Grip updated and ported to Windows

Recently I was working on my indexed grep. Now it could be used with Boost library, as alternative to POSIX. There are build for Windows in the release page. This version could have issues when grepping file with lines longer than 16 kB due to my simplified implementation of getline. I will probably replace it with Boost code, eventually.

There is also significant performance improvement of index generation (gripgen). Now reading file names is not blocking indexer. Also memory organisation was changed to play nicer with cache. As a result indexing over SSD drive is several times faster. Unfortunately, mechanical drive is usually the bottleneck itself, so it will be not much difference. Lower CPU load maybe. And under Windows indexing is painfully slow due to Windows Defender (at least during my test on Windows 10). It looks like Defender is scanning every file that I am opening for indexing. Excluding binary files might help, I guess.

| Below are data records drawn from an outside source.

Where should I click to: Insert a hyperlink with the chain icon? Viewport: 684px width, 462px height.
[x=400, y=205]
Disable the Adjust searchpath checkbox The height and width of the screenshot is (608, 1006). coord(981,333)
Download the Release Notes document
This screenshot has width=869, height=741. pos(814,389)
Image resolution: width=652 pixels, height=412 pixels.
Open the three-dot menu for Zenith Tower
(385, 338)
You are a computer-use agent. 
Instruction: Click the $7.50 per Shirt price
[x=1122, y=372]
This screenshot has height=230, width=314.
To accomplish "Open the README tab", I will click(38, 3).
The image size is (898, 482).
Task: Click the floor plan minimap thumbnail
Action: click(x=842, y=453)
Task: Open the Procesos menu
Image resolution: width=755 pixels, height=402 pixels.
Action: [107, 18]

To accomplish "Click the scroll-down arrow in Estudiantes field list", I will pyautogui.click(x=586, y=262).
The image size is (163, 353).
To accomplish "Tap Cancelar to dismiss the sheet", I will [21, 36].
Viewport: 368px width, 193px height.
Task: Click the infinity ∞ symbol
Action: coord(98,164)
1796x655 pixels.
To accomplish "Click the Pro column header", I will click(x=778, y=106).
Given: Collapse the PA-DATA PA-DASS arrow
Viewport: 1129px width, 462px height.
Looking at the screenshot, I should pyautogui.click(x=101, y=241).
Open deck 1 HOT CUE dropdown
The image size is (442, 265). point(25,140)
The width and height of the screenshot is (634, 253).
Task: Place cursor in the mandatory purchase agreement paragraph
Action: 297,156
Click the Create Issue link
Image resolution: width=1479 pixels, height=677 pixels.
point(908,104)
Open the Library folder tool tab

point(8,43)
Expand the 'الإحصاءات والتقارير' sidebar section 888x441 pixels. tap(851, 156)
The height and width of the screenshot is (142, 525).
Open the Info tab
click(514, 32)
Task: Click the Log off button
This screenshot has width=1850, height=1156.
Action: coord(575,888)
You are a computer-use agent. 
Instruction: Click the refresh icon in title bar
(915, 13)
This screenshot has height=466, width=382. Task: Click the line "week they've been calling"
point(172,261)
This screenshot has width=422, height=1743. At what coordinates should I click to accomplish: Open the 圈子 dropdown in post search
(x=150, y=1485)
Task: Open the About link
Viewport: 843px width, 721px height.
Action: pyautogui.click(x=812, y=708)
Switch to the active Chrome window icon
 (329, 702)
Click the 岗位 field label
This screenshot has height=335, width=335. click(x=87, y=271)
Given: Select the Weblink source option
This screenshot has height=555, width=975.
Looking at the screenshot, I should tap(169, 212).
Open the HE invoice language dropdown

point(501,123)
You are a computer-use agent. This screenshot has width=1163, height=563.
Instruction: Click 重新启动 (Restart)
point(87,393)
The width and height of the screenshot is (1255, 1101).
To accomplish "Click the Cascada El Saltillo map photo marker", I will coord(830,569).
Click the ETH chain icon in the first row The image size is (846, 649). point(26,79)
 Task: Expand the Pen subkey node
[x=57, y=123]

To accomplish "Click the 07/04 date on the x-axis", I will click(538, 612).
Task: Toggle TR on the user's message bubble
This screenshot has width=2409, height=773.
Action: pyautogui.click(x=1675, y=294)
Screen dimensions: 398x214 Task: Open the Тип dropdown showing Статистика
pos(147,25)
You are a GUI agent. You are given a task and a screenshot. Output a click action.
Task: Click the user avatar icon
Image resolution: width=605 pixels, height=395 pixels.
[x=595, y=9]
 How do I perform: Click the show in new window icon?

And since file list is read asynchronously, now I could print pretty percentage progress. Of course gripgen can do it after it reads entire list, thus feeding it with find will not show you percentages until find ends.

I was also cleaning up the code, refactoring build system and adding unit tests. Further changes will be mainly polishing and bug fixing, I think. Or not, if I’ll have some great feature idea. We will see.

grip – indexed grep

I’ve created this useful (I hope) tool https://github.com/sc0ty/grip.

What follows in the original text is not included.